CLIMATE campaigners camped in the shadow of Drax Power Station have been branded "eco-bullies" by a leading local councillor.

Stephen Penn, chairman of Barlow Parish Council, spoke out as hundreds of green activists descended on a field by Barlow Common nature reserve on Saturday at the start of the ten-day protest.

The Camp For Climate Action aims to shut down the plant near Selby to highlight the problem of global warming.

Thousands of protestors are expected to visit the site on a squatted farmer's field during the gathering.

But Coun Penn said the camp was a nuisance for villagers and dismissed as "childish" and "insulting" a letter sent to residents by activists explaining their actions.

He said: "These people have no regard for and simply do not care about any problems their camp might cause to local residents.

"This is not the way to win over support for a very real and serious issue which affects, or will affect, us all.

"Sadly, the amusement in the village as a result of the childish letter from the protesters is developing into anger and disappointment."

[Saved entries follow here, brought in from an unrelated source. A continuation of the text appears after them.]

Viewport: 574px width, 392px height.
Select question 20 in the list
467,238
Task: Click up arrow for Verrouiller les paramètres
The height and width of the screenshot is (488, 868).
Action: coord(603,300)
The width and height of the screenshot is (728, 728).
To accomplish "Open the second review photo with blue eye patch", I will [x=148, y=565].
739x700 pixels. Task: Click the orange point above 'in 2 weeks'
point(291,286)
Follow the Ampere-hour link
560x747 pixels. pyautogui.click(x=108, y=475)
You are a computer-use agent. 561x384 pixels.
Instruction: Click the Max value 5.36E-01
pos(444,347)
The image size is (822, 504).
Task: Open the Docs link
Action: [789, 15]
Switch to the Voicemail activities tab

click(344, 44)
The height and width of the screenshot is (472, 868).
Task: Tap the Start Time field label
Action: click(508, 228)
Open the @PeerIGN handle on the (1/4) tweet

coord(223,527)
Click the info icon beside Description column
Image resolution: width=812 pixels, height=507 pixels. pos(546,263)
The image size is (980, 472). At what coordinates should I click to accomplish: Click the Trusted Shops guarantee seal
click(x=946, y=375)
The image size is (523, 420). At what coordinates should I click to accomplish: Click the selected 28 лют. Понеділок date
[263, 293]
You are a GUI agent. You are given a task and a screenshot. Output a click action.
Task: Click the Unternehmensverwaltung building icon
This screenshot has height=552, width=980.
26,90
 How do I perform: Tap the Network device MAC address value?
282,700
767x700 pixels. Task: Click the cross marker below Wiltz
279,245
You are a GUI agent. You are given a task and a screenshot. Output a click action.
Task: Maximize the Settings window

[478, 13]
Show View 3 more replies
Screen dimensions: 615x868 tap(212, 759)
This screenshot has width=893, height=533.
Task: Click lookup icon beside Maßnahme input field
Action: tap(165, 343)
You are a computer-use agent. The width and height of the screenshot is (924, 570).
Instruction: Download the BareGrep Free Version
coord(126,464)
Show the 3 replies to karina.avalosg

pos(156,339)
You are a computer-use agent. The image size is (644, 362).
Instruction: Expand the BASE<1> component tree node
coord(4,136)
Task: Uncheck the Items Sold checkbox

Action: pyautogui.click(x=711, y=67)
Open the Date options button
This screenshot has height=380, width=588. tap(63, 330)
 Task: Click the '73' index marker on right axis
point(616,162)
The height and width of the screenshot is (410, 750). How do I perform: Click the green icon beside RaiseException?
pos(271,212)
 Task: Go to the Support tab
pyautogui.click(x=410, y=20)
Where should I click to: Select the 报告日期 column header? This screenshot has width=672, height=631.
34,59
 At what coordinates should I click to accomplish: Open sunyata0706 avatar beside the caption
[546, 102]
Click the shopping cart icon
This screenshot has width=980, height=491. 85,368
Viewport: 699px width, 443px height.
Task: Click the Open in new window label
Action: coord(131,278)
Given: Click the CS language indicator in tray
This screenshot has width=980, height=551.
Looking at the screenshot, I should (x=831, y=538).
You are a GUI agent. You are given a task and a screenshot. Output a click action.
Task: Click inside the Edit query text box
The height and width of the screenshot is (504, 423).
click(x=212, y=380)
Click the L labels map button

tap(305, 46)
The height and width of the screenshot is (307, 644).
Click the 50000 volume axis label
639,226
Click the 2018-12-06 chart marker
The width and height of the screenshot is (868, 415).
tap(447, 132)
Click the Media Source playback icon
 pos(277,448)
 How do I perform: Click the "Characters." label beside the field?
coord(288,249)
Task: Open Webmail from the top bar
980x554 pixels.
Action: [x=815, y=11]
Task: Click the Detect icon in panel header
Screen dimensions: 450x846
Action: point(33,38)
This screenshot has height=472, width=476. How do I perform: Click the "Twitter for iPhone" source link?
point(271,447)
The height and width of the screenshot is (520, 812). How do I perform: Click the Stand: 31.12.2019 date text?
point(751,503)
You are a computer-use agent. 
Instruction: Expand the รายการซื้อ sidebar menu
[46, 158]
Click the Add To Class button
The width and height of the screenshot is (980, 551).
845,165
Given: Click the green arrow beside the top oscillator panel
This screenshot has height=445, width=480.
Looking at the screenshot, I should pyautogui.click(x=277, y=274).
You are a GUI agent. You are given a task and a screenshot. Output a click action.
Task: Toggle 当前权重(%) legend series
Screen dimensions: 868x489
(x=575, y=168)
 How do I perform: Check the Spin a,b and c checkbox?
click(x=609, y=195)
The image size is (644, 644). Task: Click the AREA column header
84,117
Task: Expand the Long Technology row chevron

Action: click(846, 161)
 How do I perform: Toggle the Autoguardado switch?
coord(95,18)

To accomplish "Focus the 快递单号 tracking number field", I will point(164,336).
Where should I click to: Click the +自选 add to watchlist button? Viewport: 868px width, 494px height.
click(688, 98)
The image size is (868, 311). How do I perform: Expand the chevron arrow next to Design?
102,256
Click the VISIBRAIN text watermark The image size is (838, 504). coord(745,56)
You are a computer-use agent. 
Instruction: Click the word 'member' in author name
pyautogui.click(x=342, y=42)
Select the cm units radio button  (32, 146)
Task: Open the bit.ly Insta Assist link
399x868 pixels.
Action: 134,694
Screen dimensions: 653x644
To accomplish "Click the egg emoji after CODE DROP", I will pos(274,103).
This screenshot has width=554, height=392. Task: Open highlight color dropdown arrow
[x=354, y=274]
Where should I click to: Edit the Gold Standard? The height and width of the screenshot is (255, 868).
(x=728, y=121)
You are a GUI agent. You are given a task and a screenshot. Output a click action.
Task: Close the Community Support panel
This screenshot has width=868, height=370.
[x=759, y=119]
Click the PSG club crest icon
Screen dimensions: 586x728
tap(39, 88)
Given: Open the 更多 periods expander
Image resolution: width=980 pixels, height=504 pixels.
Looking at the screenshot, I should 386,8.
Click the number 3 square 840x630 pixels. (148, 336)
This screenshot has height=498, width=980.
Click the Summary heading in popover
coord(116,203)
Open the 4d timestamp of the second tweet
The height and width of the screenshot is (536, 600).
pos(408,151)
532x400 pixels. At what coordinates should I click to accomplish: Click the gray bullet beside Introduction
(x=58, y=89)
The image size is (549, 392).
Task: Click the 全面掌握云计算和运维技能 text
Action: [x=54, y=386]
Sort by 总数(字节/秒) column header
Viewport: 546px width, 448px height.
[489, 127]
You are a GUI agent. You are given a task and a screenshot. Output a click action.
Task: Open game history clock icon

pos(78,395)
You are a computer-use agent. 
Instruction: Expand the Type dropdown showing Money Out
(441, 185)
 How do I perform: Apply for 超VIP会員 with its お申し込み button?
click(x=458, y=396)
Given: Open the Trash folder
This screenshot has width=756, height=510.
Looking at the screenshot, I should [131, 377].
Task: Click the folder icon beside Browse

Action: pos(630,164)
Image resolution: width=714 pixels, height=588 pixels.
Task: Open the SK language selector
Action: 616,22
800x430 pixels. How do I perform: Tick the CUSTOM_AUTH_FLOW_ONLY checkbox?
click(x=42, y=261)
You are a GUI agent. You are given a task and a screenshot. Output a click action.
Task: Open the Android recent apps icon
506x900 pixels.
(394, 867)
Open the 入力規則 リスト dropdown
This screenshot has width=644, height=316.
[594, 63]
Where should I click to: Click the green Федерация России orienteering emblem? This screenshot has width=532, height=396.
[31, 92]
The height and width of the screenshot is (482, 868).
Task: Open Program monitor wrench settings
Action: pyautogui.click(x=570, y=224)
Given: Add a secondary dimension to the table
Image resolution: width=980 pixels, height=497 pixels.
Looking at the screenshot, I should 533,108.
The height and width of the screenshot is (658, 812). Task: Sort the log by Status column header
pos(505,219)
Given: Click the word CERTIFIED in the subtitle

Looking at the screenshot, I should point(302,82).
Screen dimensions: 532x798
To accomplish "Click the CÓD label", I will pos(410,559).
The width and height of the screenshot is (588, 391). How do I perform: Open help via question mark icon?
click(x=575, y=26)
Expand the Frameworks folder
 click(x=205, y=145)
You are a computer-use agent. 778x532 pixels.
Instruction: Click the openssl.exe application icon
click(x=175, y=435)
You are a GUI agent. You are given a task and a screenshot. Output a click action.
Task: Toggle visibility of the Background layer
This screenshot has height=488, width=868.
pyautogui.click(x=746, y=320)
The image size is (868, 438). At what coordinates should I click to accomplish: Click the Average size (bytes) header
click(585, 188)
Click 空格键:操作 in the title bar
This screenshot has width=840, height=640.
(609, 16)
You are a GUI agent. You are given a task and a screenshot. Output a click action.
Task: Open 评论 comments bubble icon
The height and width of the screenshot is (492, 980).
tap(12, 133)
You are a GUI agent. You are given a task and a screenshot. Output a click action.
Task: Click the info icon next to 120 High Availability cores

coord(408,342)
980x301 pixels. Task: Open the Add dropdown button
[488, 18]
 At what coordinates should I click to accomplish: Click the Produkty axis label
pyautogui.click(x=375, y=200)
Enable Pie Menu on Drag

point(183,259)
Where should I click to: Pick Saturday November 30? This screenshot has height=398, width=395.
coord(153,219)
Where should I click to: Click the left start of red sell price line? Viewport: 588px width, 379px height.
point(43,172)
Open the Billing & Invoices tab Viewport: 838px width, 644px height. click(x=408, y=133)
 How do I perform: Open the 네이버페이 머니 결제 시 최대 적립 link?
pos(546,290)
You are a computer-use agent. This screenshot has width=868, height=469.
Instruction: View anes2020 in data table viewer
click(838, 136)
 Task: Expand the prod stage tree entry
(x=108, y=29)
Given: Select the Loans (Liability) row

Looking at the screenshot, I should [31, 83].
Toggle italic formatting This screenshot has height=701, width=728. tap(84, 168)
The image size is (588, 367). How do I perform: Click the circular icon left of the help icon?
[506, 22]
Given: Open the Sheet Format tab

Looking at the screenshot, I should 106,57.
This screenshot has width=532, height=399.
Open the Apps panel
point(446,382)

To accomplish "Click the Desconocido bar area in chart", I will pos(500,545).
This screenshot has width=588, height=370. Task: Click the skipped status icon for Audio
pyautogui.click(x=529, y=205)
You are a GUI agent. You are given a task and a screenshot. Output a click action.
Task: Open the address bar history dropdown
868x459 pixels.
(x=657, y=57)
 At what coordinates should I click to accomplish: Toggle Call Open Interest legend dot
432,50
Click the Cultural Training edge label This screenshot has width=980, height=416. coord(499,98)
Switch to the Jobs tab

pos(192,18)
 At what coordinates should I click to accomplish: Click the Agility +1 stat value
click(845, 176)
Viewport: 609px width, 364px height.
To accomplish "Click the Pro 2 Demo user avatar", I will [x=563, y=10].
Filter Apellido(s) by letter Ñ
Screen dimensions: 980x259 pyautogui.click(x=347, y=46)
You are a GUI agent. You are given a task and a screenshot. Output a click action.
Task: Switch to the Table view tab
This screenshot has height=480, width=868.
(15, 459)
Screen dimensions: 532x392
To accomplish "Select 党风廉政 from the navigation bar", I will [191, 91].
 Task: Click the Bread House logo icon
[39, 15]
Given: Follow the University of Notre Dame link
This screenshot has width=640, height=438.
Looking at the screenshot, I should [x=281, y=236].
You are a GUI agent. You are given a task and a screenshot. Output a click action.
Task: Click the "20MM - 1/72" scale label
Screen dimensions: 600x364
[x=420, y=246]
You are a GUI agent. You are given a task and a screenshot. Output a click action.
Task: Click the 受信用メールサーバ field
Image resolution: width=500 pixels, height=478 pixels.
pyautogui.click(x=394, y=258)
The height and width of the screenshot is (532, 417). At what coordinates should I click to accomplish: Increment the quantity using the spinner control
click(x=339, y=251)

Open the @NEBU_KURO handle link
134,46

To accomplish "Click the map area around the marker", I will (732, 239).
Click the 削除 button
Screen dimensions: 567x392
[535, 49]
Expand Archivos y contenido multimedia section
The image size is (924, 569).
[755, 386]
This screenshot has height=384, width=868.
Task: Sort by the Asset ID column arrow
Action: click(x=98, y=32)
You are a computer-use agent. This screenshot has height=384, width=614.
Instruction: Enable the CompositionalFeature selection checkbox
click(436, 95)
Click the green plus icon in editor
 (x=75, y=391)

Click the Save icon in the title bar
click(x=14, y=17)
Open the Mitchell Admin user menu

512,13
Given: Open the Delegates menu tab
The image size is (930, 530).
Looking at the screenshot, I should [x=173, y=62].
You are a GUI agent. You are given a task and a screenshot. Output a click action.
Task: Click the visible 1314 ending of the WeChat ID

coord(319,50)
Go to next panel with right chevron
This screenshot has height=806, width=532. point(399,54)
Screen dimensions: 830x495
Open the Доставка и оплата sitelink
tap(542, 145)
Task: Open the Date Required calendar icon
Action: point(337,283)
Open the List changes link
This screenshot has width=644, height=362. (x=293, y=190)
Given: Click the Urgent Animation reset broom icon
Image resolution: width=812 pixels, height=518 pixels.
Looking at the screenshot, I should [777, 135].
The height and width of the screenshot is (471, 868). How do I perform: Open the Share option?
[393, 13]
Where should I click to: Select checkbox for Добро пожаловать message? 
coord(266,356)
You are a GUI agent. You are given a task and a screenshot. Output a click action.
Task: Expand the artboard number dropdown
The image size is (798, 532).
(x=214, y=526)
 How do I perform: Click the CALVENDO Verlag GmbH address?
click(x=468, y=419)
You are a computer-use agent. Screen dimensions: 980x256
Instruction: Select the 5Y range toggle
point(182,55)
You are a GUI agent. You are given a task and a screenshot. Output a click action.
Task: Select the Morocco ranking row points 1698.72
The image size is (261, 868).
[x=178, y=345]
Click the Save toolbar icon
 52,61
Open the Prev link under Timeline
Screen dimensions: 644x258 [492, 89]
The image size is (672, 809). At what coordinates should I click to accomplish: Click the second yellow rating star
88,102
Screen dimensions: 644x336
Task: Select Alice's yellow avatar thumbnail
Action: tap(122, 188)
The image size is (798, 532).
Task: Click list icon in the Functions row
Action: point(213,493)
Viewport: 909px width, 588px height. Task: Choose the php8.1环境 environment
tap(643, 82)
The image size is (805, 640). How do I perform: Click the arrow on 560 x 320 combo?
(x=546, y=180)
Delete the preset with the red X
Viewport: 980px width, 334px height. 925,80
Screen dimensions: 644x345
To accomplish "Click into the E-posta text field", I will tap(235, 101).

Coun Penn said he was amazed the activists had been allowed access to a water main and claimed a makeshift road hump near the camp's entrance had damaged cars.

"At least four residents have suffered damage to their vehicles ranging from a loss of a front bumper to damage to undersides of their vehicle because of the lack of warning," he said.

"There is surprise in the village that these intruders have been allowed to take water from the public supply, let alone be allowed to obstruct the main road into Barlow in this manner."

He also claimed some campaigners were guilty of an "attitude of secrecy and threats of law breaking and violence."

He said: "The content of their website comes over as intimidating and bullying and indeed their cowardice in refusing to cooperate with the police and finding a reasonable place to camp is typical of the common bully."

The Press reported yesterday that police have been drafted in from across the country following the protestors' threats to close down Drax.

Power station bosses have warned that because it is such an important plant - supplying seven per cent of Britain's electricity needs - any shutdown could destabilise the National Grid and lead to power cuts.